Output every one of the lines below word for word, with no changes.

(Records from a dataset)
"""

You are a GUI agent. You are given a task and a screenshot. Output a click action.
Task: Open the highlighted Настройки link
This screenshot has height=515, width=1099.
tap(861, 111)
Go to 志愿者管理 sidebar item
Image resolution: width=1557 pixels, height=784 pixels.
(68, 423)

"""

> _OUTPUT OF THE TASK_
You are a GUI agent. You are given a task and a screenshot. Output a click action.
Task: Open the highlighted Настройки link
This screenshot has height=515, width=1099.
tap(861, 111)
Go to 志愿者管理 sidebar item
Image resolution: width=1557 pixels, height=784 pixels.
(68, 423)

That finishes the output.